Part of a jumping gene called Hermes encodes the enzyme that sparked Craig's excitement. Jumping genes, or transposons, snip themselves out of one site in a genome and insert themselves into another. If they blunder into a gene—or its regulator—they can mutate it, causing diseases such as hemophilia. Craig studies transposons because she's interested in how they wander around and what they might do other than create havoc. To improve gene therapy, she also wants to tame transposons.
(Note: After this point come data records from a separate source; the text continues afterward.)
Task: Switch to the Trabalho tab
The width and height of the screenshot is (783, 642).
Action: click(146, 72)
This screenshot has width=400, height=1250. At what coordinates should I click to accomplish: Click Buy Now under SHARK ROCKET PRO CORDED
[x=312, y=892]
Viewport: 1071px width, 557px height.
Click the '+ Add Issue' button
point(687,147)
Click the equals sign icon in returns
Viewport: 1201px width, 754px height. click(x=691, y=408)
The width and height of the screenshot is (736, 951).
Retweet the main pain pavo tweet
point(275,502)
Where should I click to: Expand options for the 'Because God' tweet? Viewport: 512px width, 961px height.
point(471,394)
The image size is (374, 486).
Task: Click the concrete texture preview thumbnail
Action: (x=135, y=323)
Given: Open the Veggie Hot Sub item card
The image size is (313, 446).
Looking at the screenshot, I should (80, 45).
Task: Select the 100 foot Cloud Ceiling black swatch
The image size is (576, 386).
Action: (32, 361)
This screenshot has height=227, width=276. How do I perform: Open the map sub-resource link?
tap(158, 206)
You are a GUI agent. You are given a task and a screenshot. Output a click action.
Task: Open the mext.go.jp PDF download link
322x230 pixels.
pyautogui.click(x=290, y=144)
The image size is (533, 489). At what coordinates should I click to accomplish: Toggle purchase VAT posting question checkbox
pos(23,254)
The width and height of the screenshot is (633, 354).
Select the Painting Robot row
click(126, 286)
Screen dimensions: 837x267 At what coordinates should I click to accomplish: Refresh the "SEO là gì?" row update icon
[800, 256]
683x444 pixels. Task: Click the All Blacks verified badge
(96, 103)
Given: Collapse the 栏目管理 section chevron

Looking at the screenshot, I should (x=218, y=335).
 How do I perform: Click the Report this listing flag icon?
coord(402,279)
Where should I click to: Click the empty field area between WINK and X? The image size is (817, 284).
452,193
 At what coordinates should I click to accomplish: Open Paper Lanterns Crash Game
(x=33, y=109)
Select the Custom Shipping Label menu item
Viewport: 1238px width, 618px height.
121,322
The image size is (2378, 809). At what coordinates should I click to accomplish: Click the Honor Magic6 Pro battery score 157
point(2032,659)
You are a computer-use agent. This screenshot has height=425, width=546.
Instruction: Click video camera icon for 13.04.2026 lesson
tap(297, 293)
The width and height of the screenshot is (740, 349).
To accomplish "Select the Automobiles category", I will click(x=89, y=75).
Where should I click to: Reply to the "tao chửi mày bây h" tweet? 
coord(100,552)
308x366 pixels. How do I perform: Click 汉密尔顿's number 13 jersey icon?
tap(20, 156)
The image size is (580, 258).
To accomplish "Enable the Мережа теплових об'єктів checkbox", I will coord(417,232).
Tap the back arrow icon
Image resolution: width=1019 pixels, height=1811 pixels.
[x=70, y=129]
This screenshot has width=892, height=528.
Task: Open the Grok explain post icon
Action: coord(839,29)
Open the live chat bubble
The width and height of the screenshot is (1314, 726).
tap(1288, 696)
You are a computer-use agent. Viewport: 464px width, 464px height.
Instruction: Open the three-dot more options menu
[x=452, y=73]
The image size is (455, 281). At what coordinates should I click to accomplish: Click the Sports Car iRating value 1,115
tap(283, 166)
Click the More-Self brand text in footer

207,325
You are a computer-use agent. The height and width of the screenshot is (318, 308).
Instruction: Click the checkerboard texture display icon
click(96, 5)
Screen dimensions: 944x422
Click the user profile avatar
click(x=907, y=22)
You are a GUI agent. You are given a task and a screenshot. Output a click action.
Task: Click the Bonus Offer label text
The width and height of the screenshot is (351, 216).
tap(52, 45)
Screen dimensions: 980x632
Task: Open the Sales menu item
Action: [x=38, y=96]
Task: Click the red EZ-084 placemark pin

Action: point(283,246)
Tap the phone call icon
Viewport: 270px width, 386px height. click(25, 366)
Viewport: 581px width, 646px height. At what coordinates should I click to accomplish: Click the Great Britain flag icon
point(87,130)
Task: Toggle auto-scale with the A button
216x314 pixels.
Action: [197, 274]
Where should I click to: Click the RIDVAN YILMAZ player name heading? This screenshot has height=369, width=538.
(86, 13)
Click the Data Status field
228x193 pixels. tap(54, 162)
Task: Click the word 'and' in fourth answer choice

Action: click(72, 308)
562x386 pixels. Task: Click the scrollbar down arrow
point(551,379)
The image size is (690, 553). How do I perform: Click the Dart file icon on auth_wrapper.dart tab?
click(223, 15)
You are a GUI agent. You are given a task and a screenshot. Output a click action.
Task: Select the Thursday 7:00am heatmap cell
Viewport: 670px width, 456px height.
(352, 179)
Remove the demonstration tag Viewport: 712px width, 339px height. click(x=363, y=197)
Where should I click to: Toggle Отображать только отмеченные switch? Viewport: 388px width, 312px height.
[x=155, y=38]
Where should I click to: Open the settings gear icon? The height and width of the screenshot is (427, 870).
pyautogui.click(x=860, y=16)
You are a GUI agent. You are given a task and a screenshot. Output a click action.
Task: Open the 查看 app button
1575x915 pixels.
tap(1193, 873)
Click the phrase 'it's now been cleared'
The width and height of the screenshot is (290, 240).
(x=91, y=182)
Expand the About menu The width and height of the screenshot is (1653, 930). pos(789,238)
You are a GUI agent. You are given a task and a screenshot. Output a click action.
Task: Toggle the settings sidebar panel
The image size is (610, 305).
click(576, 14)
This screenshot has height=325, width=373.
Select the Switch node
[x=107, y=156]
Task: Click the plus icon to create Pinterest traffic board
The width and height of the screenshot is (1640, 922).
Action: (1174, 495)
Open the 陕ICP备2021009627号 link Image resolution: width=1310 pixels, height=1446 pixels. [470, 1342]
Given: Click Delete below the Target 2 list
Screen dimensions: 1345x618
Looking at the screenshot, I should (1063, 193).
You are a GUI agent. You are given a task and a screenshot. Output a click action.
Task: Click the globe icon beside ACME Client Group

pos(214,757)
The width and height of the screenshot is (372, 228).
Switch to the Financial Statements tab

In the early 1980s, Craig was studying the cutting and rejoining of DNA that occurs as a certain bacterial virus inserts itself into its host's genome, when she read an article about Tn7, a piece of mobile DNA that clearly used a different mechanism than the virus she was studying. This transposon uses a reserved parking spot in the genome instead of settling down at random. The location is safe for the cell, because it lies between genes, rather than within a gene. One of the most exciting moments in Craig's career happened when her group was able to insert Tn7 into the correct part of DNA in a test tube. "That meant we could take the system apart and put it back together to figure out how it works," she says.
The group studied the proteins and biochemical reactions that insert or remove transposons and the codes that serve as parking signs. They detected the DNA sequence recognized by Tn7 in almost all the organisms they studied—even humans. "So picking the neighborhood is something that transposons do," Craig says. "It's as if organisms are saying, 'Put this transposon here, and it won't be harmful.' So it makes sense to have a treaty between the host and the transposon."
A lot of treaties have been made, it seems, because transposon DNA accounts for about half the human genome.
With funding from HHMI, Craig was able to study additional transposons, including Hermes, which is found in house flies. "We keep going after the fundamental question: How do all the proteins that are involved in transposition interact with each other?" Craig says.
Knowledge of these proteins' structures can help answer that question, and x-ray crystallography is one way to obtain structural information. Fred Dyda and Alison Hickman at the National Institutes of Health were the collaborators who deduced the crystal structure of the enzyme that integrates Hermes into host DNA. After Craig rushed to their lab in 2004, she was shocked to see so many similarities between that enzyme and the one that inserts retroviruses, such as HIV, into chromosomes. "In retrospect, since we knew they had the same mechanism, we shouldn't have been so surprised," Craig says.
Because of the similarity, Craig hopes her studies might indirectly help AIDS patients. "The things we learn about the fundamental mechanism of transposition should contribute to our understanding of how HIV works," she says.
Craig's interest in gene therapy might improve medical care more directly. One challenge is to introduce a normal version of a defective gene into a safe location in the genome. The hazards of using a retrovirus that inserts into many different positions in the genome were revealed in a 2003 gene therapy trial in France in which 10 infants with X-linked severe combined immunodeficiency ("bubble boy syndrome") were treated with a retrovirus containing a normal version of their defective gene. Nine of the 10 were cured of their immunodeficiency, but four developed leukemias, because the retrovirus inserted its DNA next to a cancer-promoting gene, switching it on. "So we are trying to steer transposons to particular places," Craig says.
One promising transposon comes from bats. After one of her colleagues noticed a sequence in bat DNA that looked suspiciously like a jumping gene, Craig isolated it and showed that it was an active transposon. This was the first cut-and-paste transposon found in mammals. "We are working on it right now to see if it might be a better vector for gene therapy than other transposons," Craig says.
Bats account for nearly one-fourth of mammalian species. So Craig and others have speculated that the knack of maintaining active transposons in the genome might contribute to a group's diversity. "It is clear that transposons have had enormous effects on assembling new genes and changing regulatory elements [during evolution]," Craig explains.
The connections between transposons and evolution, gene therapy, and many other topics make Craig's work particularly stimulating. "I find it an enormously interesting process, because I never do the same thing twice in a day," she says. "It's better than the best crossword puzzle."